*Your instructions*.
Output nothing except the lines from the one containing "You are a computer-use" through the final line of the data, both included, typed exactly, minus the pictures.

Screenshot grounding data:
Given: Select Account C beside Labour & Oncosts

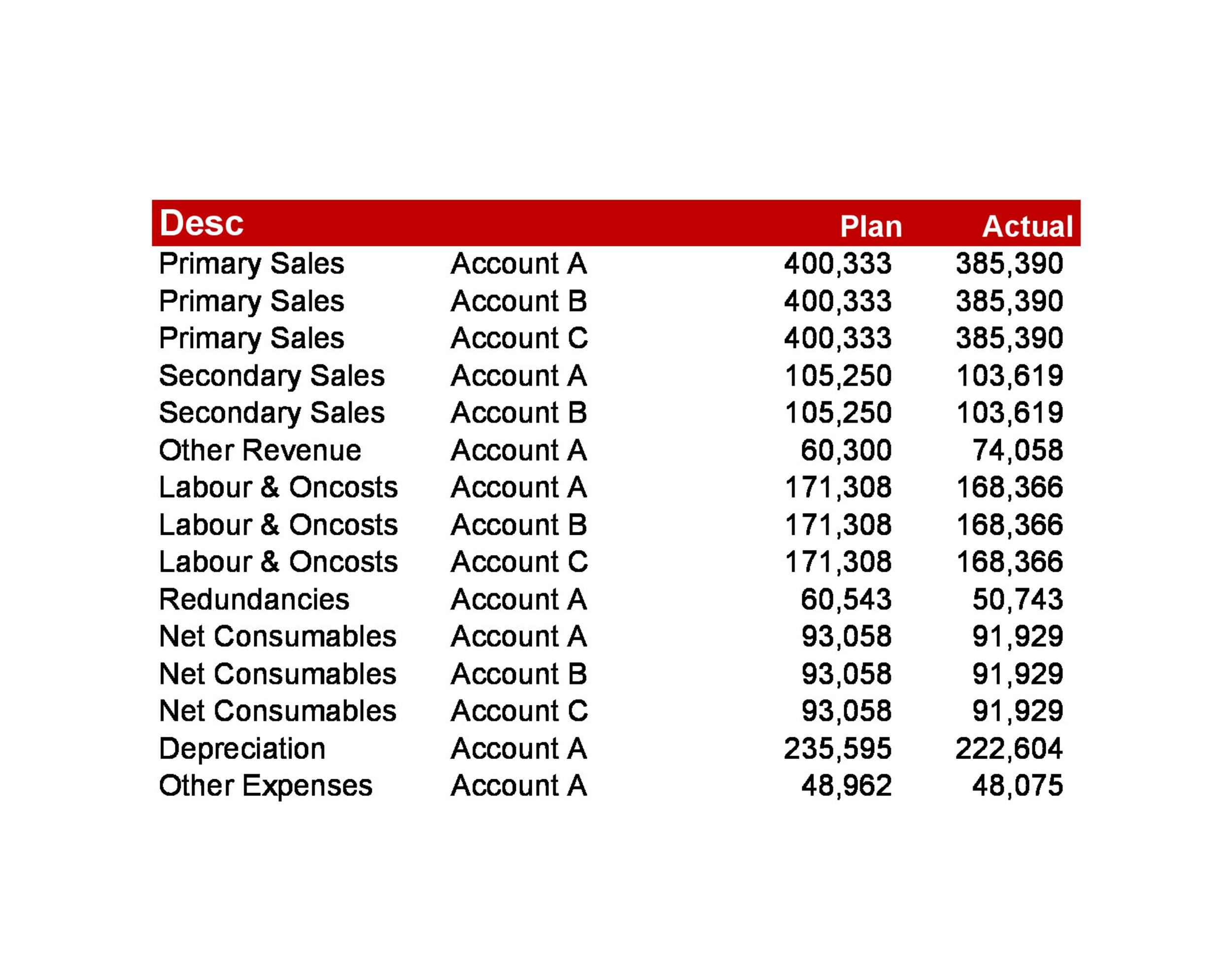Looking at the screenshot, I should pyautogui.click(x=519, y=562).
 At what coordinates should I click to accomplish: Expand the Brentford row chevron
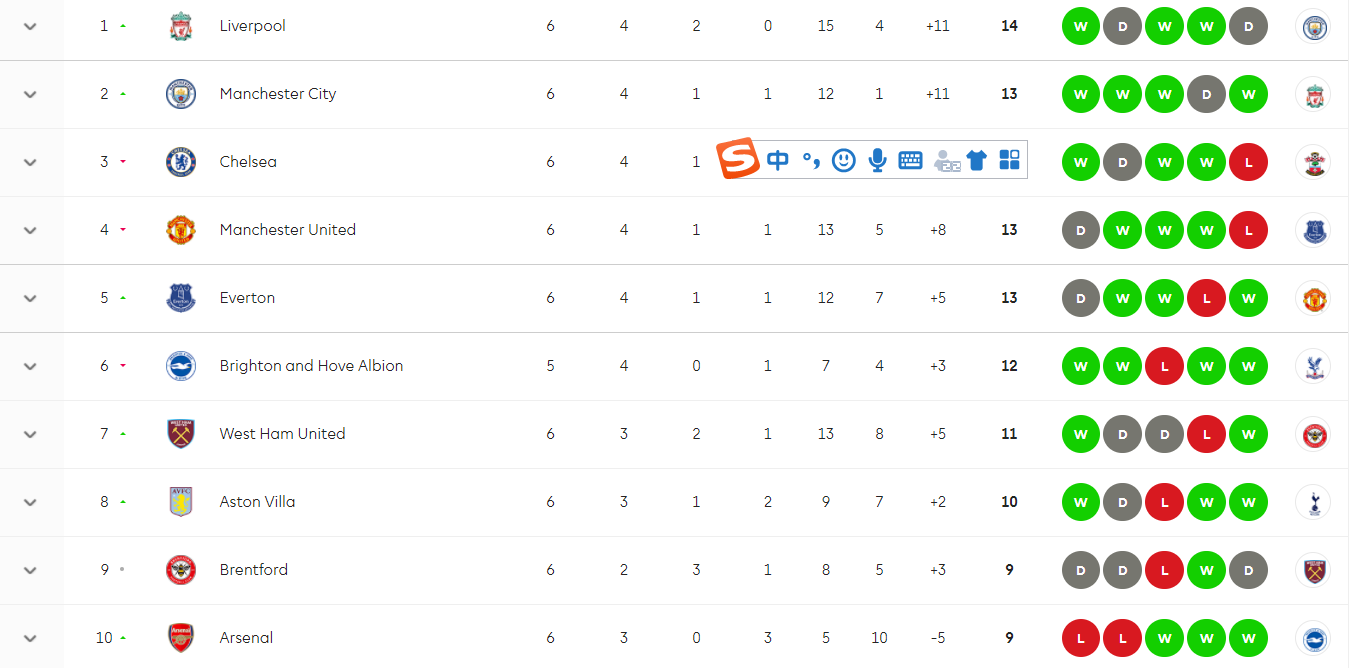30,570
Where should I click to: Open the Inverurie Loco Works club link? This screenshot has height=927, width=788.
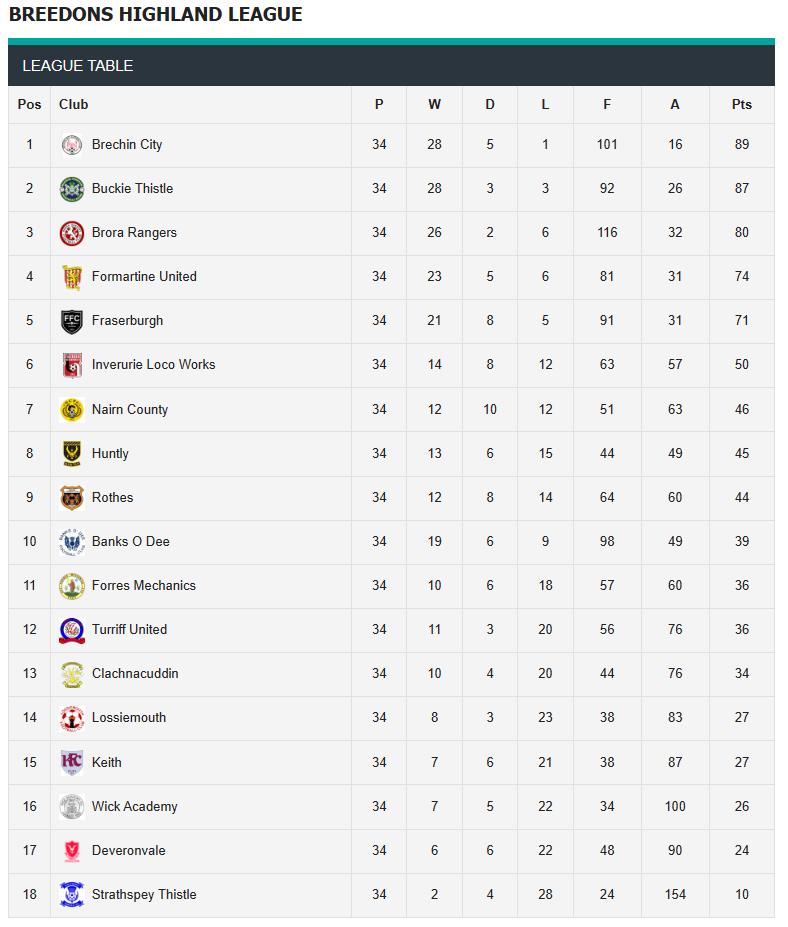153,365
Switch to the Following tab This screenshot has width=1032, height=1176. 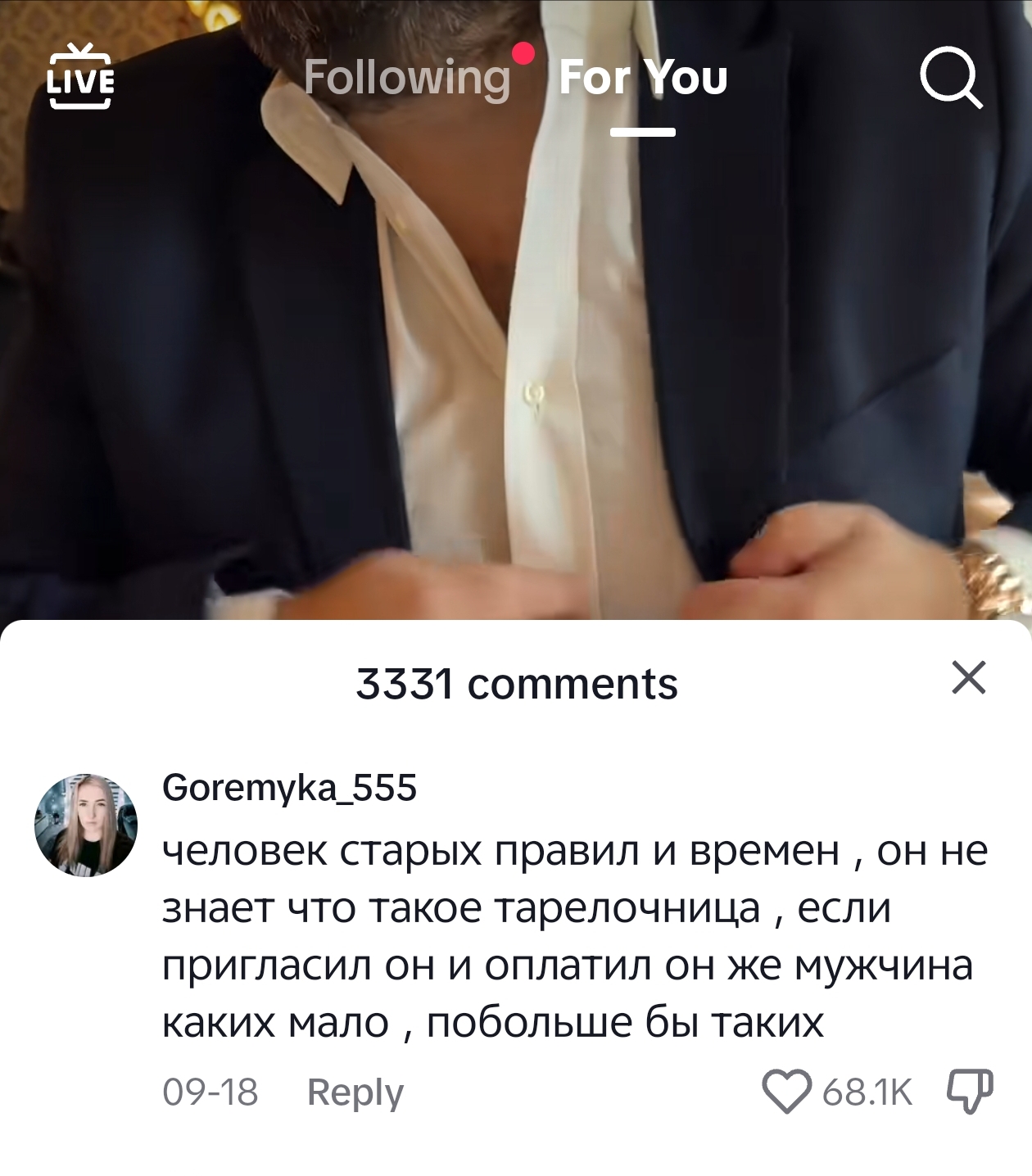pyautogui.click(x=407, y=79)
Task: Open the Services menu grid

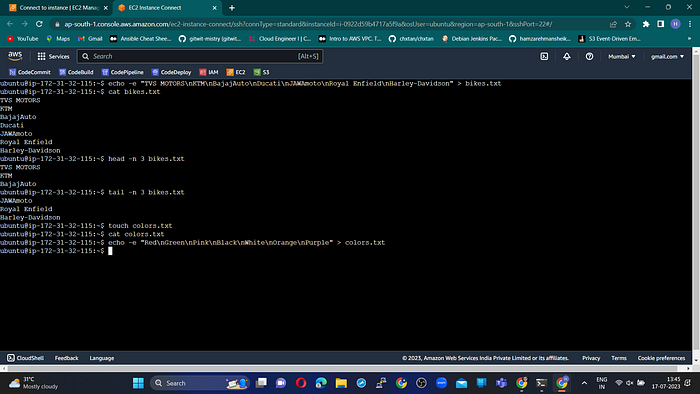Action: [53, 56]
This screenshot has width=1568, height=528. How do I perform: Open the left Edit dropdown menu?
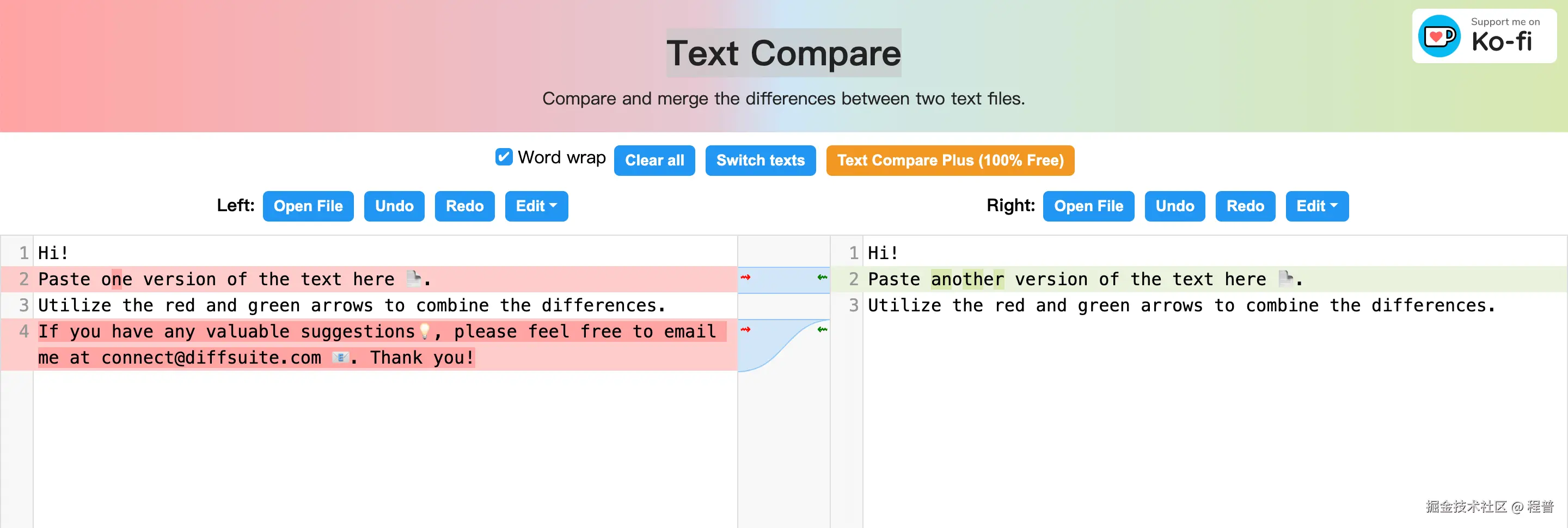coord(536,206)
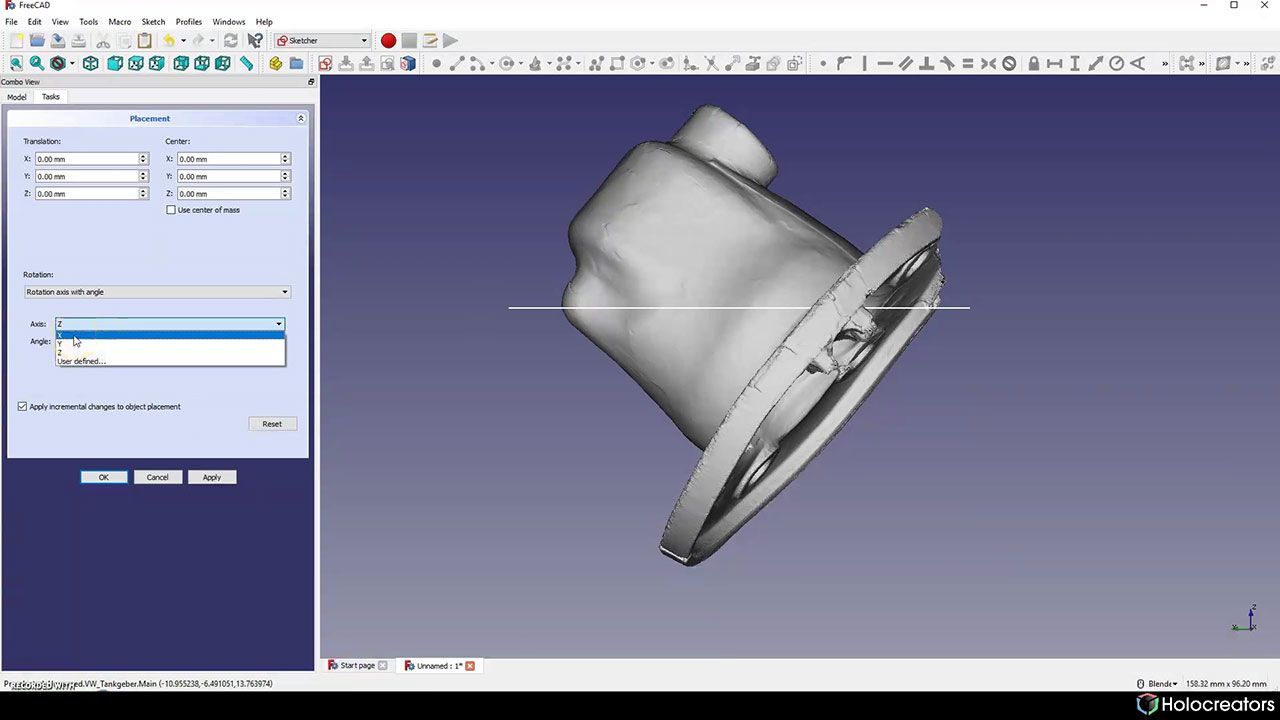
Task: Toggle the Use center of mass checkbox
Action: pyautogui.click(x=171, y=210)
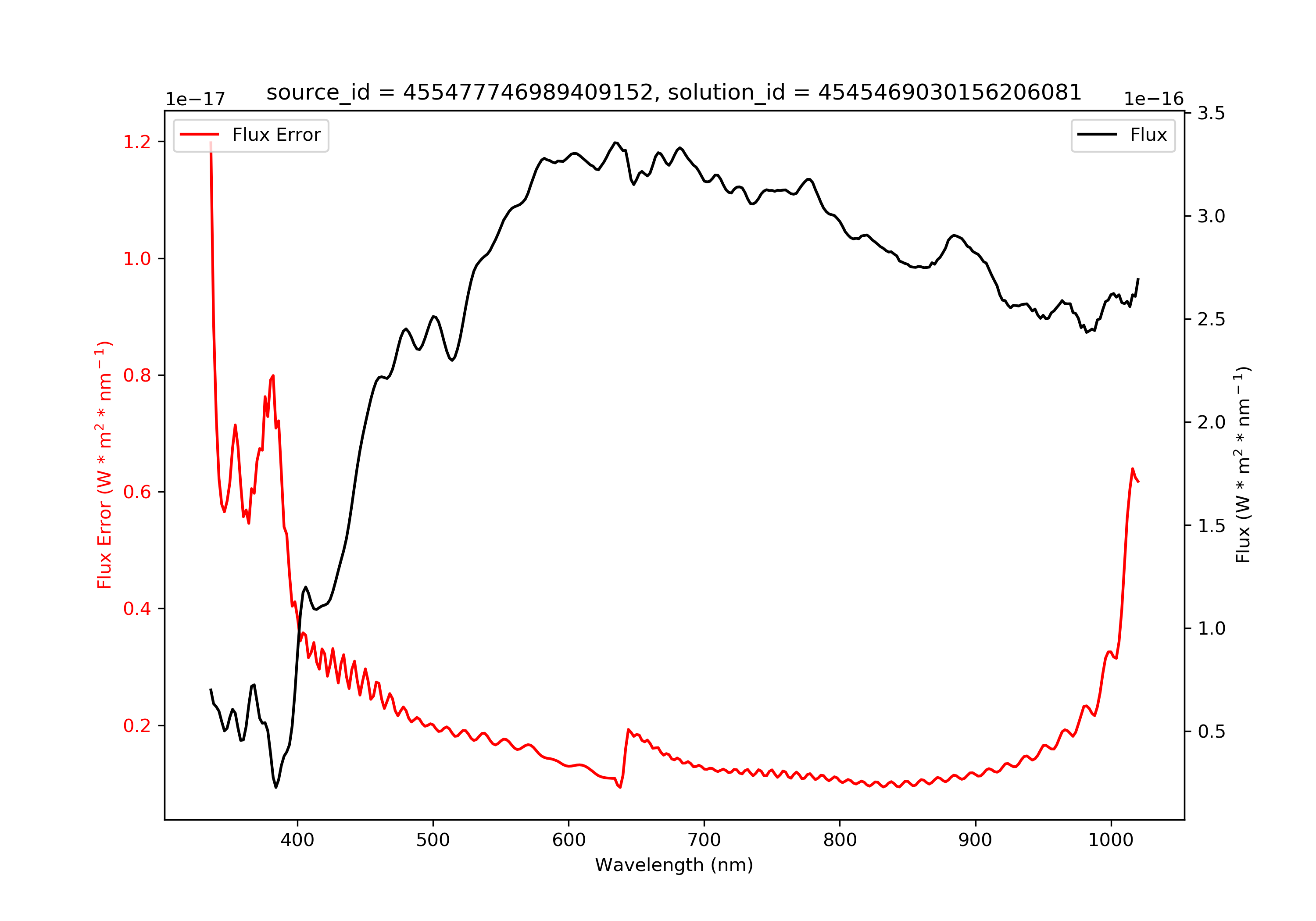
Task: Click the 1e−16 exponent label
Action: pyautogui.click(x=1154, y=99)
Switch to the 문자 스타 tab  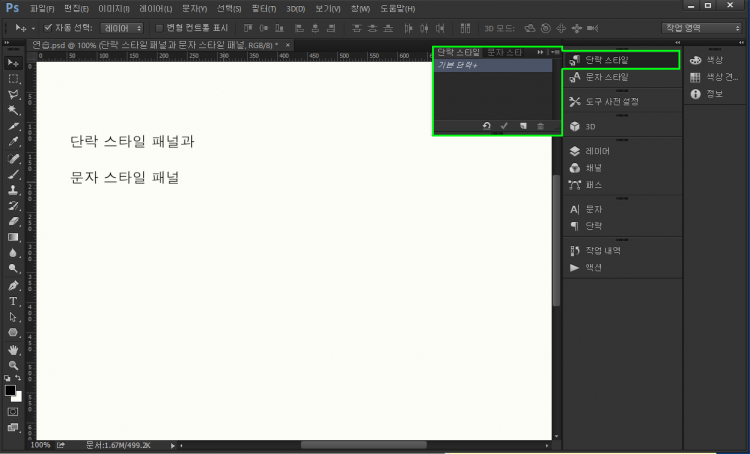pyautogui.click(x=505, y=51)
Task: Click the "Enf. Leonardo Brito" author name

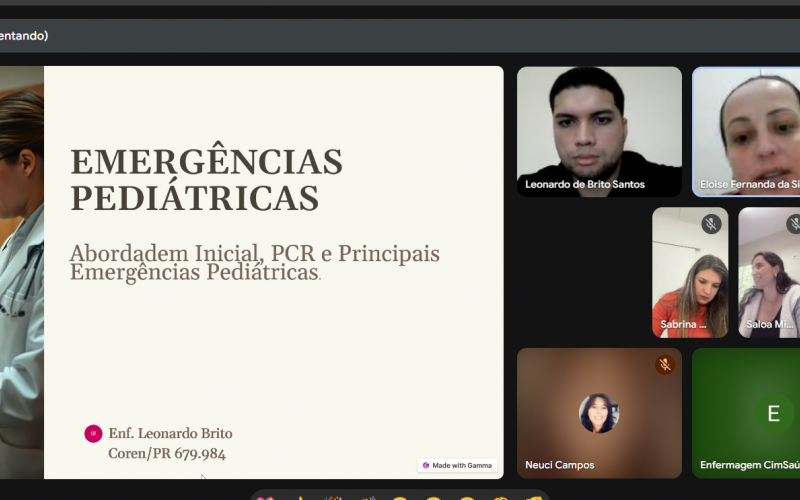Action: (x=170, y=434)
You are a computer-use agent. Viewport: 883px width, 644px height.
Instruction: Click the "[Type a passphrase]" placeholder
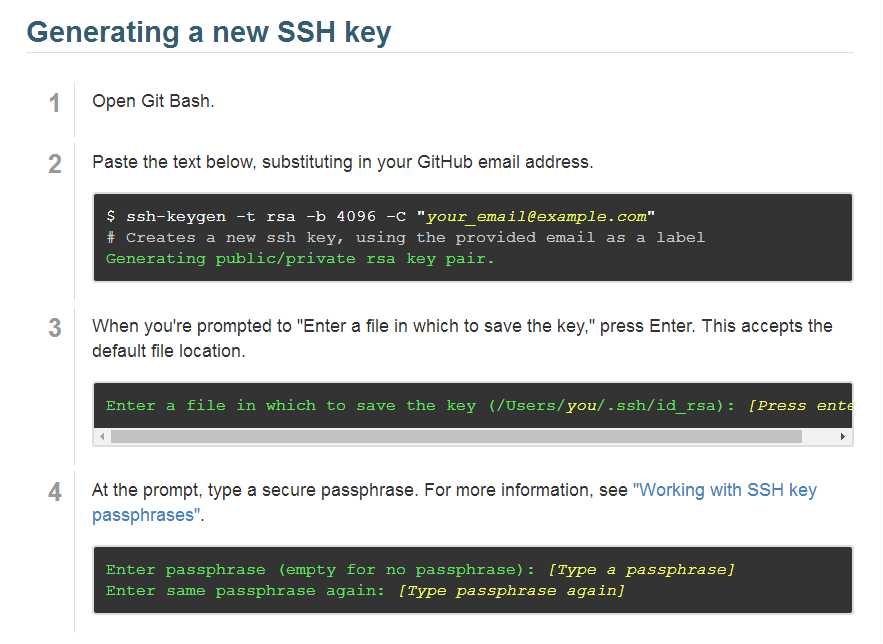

*Reply*.
You are a computer-use agent. Viewport: 883px width, 644px height.
Instruction: Click the "[Type a passphrase]" placeholder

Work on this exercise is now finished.